Baseball Magazine was a baseball magazine, the first monthly baseball magazine published in the United States. The magazine was founded by Boston sportswriter Jake Morse prior to the 1908 season. It continued publishing until September 1957. The magazine was resurrected for a short reprieve from November 1964 through April 1965, before folding again. The magazine was based in Boston.

Morse stated that his mission in starting Baseball Magazine was to "fill the need of a monthly organ filled with the highest thought surrounding the game, well edited, well printed, and filled with first class illustrations."

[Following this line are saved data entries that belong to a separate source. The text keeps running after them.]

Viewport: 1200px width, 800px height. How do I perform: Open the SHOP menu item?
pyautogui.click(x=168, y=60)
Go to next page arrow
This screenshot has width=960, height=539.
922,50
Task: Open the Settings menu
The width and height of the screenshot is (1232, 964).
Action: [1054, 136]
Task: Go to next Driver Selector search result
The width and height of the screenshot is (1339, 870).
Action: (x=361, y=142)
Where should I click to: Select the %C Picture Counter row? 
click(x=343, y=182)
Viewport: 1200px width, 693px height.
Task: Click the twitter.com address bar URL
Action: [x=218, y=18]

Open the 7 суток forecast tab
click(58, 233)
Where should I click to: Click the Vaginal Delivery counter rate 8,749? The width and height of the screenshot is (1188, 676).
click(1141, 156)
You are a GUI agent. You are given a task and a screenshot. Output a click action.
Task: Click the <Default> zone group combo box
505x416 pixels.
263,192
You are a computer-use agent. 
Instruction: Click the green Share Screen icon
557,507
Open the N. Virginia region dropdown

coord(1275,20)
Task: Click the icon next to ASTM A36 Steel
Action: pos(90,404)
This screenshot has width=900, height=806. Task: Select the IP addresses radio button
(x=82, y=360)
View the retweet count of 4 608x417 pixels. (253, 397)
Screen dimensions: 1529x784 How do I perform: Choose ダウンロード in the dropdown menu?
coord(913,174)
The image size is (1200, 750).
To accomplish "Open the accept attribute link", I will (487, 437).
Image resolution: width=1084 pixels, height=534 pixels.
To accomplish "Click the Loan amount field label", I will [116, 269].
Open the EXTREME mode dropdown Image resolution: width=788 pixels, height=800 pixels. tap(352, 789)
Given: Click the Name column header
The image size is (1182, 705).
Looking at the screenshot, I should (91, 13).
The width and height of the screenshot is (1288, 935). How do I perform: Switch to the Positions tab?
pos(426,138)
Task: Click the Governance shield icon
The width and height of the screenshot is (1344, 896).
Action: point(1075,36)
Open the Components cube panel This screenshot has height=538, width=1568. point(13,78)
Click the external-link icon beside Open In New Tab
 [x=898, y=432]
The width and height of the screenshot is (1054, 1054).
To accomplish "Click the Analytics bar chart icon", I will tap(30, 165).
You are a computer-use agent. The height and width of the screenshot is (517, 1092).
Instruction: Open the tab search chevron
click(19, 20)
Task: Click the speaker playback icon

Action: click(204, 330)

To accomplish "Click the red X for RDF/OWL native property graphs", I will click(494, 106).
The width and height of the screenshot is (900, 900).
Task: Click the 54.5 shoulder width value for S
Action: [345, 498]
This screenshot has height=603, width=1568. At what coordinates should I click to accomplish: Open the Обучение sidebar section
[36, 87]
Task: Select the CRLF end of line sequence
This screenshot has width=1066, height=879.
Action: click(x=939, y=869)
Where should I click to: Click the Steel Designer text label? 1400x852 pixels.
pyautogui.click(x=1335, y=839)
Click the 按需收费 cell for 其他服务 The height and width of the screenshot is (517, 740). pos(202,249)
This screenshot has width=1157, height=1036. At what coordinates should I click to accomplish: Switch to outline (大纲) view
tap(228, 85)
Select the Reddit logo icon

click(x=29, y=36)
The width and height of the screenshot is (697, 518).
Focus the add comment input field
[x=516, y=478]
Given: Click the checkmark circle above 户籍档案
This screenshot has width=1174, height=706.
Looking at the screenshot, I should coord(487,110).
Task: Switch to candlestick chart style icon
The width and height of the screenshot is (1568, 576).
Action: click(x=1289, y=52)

 The magazine also strove to provide human interest stories about baseball stars, such as Ty Cobb and Christy Mathewson. F.C. Lane became the magazine's editor in 1911 and remained in that post until 1937. One of Lane's first issues was devoted to Cobb, including stories about him and a Q&A session with him. Morse had previously devoted issues to Cy Young in 1908, shortly after baseball commemorated Cy Young Day, and to Addie Joss in 1911, shortly after Joss' death. Despite the magazine's reverence for Young and Mathewson, in 1909 Morse wrote an article in Baseball Magazine proclaiming former Providence Grays pitcher Charles Radbourn to be "the greatest pitcher who ever lived." Another famous article from the magazine's early days described how difficult it was to be a catcher in baseball's early days.

During the 1920s the magazine complained about players being paid to act as baseball writers.